The external signs of aging are all pretty familiar to us. Graying hair, more wrinkles, and problems with memory are all common parts of the aging process. However, what exactly happens to the brain as we age is still very unknown. Experts have theories surrounding neurological diseases. But at The Hebrew University of Jerusalem, they have developed a new way of imaging the brain and its complexities. Scientists are calling this method quantitative MRI. It has the ability to even characterize changes in the composition of brain tissues. Studying aging in a new way like this is exciting and promising in the field of aging research.

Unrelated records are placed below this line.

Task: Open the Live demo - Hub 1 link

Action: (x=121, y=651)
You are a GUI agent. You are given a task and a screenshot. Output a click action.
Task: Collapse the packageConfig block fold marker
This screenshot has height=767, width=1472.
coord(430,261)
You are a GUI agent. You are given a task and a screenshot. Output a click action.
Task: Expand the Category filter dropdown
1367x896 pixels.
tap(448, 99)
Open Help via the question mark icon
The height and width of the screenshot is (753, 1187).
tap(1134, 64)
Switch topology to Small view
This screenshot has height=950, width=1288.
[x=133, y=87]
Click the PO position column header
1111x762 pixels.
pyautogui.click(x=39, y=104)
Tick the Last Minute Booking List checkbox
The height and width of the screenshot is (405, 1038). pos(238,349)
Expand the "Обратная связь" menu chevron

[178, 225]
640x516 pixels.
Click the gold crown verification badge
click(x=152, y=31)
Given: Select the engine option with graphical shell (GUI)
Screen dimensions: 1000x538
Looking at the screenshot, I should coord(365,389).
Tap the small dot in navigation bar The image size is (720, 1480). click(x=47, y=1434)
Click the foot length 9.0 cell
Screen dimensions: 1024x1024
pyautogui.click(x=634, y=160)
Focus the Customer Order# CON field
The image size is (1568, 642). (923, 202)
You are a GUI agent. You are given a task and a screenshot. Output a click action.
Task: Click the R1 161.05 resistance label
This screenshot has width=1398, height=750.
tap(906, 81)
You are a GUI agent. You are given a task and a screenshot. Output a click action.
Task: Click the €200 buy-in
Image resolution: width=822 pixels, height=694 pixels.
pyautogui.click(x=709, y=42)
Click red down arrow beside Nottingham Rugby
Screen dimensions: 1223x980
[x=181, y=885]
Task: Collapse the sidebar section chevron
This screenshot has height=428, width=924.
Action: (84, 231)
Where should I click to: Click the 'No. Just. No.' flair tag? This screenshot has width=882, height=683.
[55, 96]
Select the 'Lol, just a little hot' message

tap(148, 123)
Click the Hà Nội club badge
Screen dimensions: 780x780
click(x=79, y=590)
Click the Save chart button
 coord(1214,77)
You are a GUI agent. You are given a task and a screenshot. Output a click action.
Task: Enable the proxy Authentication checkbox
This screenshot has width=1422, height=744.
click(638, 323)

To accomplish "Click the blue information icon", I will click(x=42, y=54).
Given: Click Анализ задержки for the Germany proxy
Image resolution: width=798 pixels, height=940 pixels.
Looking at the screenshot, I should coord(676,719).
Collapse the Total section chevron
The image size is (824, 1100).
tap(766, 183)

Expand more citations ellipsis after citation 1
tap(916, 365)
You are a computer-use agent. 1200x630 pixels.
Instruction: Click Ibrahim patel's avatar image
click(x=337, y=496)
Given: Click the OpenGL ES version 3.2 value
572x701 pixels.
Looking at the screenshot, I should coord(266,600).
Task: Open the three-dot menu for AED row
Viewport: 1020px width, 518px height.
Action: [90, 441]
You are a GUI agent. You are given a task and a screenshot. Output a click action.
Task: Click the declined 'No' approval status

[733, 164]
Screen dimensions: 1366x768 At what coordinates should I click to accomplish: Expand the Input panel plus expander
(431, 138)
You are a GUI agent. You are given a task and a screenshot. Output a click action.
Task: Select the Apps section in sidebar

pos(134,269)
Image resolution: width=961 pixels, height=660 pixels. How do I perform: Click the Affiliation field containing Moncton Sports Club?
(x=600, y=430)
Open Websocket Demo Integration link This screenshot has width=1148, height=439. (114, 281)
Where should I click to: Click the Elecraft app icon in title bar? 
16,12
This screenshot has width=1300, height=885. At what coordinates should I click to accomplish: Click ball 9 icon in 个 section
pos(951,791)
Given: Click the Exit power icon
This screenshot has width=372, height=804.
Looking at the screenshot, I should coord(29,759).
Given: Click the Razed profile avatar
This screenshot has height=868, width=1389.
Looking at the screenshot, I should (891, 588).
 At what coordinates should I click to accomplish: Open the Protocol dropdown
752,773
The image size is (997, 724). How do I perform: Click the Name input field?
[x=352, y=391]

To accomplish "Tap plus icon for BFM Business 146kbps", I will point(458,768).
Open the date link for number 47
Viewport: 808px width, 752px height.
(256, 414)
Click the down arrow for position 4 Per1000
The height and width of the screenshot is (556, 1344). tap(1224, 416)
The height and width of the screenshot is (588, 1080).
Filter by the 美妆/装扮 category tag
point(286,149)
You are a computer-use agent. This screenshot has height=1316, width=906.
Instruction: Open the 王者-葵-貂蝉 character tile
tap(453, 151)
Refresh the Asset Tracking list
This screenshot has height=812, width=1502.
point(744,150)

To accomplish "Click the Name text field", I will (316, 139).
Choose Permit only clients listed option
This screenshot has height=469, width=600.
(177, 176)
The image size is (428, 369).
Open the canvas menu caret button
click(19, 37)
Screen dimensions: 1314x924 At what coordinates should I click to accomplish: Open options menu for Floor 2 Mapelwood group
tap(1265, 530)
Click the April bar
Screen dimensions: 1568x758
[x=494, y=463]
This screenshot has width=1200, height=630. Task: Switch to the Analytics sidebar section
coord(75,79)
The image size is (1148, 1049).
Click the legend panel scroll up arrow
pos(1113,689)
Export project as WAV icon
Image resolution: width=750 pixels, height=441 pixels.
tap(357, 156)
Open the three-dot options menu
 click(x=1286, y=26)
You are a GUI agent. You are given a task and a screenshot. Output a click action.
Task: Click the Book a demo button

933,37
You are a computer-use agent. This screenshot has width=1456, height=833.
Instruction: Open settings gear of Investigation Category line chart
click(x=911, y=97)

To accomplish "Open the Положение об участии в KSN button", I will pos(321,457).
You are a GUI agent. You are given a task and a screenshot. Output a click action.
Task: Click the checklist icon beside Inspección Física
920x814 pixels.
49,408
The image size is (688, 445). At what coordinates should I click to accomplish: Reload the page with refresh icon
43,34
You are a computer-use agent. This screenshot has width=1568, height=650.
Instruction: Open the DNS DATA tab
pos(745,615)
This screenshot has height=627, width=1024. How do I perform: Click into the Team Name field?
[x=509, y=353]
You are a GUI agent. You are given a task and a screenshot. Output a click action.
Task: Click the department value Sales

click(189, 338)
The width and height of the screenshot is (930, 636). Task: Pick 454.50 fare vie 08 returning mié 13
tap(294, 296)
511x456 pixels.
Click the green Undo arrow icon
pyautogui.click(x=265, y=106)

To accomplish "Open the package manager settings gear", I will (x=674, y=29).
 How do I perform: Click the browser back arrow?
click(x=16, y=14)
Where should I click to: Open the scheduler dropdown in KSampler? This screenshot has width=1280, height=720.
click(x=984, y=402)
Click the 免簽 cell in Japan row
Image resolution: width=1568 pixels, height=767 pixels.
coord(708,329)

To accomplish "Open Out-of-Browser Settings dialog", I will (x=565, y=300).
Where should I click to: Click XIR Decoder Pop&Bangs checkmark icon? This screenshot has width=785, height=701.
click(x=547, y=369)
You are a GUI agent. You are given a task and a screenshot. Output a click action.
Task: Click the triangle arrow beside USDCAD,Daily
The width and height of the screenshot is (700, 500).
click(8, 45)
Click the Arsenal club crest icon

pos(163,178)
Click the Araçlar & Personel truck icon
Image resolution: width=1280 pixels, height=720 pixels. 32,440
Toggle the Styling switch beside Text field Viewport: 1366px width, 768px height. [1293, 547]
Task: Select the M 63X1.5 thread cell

Much like a blood test can decipher the composition of the patient’s blood, quantitative MRI’s can look at the brain on a molecular level. According to this U.S. News article, current MRI technologies mainly look at structure of organs like the brain. Therefore, this is a whole new, and non-invasive, way to accomplish studying aging and its effects.

It can detect changes in water content, as well as differences in lipid and protein compounds. Until this point, risky and invasive procedures were the only way to look at these changes. By using quantitative MRI, they have already found decreases in the volume of white matter of the brain. On the other hand, they have been able to identify that gray matter stays the same volume. Yet the molecular makeup is altered greatly when compared to younger brains.

So what does this all mean for the future of aging research? Experts hope to use this new method to distinguish between normal aging symptoms, and neurological diseases like Alzheimer’s and Parkinson’s. Furthermore, a huge plus side is that this can be done in a completely non-invasive way. This is expected to have far reaching clinical implications in the future. More research is in process in order to make quantitative MRI more accurate and specific. But this is a huge step towards better and quicker diagnosis and treatment. And ultimately quality of life.